*Entries supplied*:
******************************
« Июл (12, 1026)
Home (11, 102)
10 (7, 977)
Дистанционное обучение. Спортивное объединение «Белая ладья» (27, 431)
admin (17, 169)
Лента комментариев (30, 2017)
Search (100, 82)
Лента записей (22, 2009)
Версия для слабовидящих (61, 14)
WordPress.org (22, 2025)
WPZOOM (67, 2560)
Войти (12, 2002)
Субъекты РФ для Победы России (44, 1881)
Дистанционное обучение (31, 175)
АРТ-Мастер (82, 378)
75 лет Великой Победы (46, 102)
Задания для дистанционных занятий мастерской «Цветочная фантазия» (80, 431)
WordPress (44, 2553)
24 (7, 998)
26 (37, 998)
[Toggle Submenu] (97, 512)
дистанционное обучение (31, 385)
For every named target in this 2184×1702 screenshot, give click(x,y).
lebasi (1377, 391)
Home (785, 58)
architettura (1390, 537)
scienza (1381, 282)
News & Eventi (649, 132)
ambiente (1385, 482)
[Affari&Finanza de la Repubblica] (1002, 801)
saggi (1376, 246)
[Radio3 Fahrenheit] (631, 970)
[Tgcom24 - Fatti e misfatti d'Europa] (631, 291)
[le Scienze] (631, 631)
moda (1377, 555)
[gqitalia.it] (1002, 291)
******************************
For each record in the listing, output it again exactly.

« Июл (12, 1026)
Home (11, 102)
10 (7, 977)
Дистанционное обучение. Спортивное объединение «Белая ладья» (27, 431)
admin (17, 169)
Лента комментариев (30, 2017)
Search (100, 82)
Лента записей (22, 2009)
Версия для слабовидящих (61, 14)
WordPress.org (22, 2025)
WPZOOM (67, 2560)
Войти (12, 2002)
Субъекты РФ для Победы России (44, 1881)
Дистанционное обучение (31, 175)
АРТ-Мастер (82, 378)
75 лет Великой Победы (46, 102)
Задания для дистанционных занятий мастерской «Цветочная фантазия» (80, 431)
WordPress (44, 2553)
24 (7, 998)
26 (37, 998)
[Toggle Submenu] (97, 512)
дистанционное обучение (31, 385)
For every named target in this 2184×1702 screenshot, give click(x,y).
lebasi (1377, 391)
Home (785, 58)
architettura (1390, 537)
scienza (1381, 282)
News & Eventi (649, 132)
ambiente (1385, 482)
[Affari&Finanza de la Repubblica] (1002, 801)
saggi (1376, 246)
[Radio3 Fahrenheit] (631, 970)
[Tgcom24 - Fatti e misfatti d'Europa] (631, 291)
[le Scienze] (631, 631)
moda (1377, 555)
[gqitalia.it] (1002, 291)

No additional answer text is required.